Technical report | Application of Quantitative Phosphorous Nuclear Magnetic Resonance Spectroscopy to Chemical Warfare Agents
Abstract
This report outlines the development of an inverse-gated phosphorous nuclear magnetic resonance (NMR) spectroscopy method for determining the purity of chemical warfare agents using reference standards contained within a glass stem coaxial insert. The stem coaxial insert prevents any possible reaction of the reference standard and analyte by segregating the two solutions. The method was determined to be accurate to 1.1% and was employed to determine the purity of the V-series nerve agent VX using proton-decoupled pulse parameters. The method was found to be equal to or better than modern chromatographic techniques in terms of precision, accuracy and analysis time.
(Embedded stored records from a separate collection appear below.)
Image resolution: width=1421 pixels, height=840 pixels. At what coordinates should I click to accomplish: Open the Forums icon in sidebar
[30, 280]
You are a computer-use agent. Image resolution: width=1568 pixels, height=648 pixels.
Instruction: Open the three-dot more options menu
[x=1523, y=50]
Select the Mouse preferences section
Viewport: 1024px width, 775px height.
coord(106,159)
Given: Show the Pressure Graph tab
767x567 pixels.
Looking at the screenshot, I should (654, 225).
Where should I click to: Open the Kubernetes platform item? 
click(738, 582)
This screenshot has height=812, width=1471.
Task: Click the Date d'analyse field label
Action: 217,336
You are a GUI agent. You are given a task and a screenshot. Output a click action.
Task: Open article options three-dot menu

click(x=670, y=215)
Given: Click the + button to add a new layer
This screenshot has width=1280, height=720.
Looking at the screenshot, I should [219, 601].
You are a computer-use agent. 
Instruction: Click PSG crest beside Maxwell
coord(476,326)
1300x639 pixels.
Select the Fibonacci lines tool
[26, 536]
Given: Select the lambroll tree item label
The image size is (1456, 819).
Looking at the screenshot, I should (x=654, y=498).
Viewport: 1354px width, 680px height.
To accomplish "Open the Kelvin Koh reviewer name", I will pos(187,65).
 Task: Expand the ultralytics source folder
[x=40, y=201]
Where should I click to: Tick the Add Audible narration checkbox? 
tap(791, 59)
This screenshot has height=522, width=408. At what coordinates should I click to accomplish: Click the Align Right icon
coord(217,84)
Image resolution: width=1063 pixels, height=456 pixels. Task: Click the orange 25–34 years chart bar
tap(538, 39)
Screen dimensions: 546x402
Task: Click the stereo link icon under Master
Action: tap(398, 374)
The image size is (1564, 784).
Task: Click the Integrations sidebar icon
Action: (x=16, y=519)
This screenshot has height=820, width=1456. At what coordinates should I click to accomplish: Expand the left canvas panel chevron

The operational simplicity of this method enables both quantitative and qualitative information to be rapidly gleaned from a single sample.
Executive Summary
Phosphorous quantitative Nuclear Magnetic Resonance (NMR) spectroscopy is a non-destructive technique that can be used for quantitation of chemical species with absolute errors generally below 2%. This report outlines the development of a quantitative phosphorous NMR spectroscopy method for determining the purity of CWAs using reference standards contained within a glass stem coaxial insert. The stem coaxial insert prevents any possible reaction of the reference standard and analyte by segregating the two solutions. The method was determined to be accurate to 1.1% and was subsequently employed to determine the purity of the V-series nerve agent VX using proton-decoupled pulse parameters. The method was found to be equal to or better than modern chromatographic techniques in terms of precision, accuracy and analysis turnaround time. The operational simplicity of this method enables both quantitative and qualitative information to be rapidly gleaned from a single sample.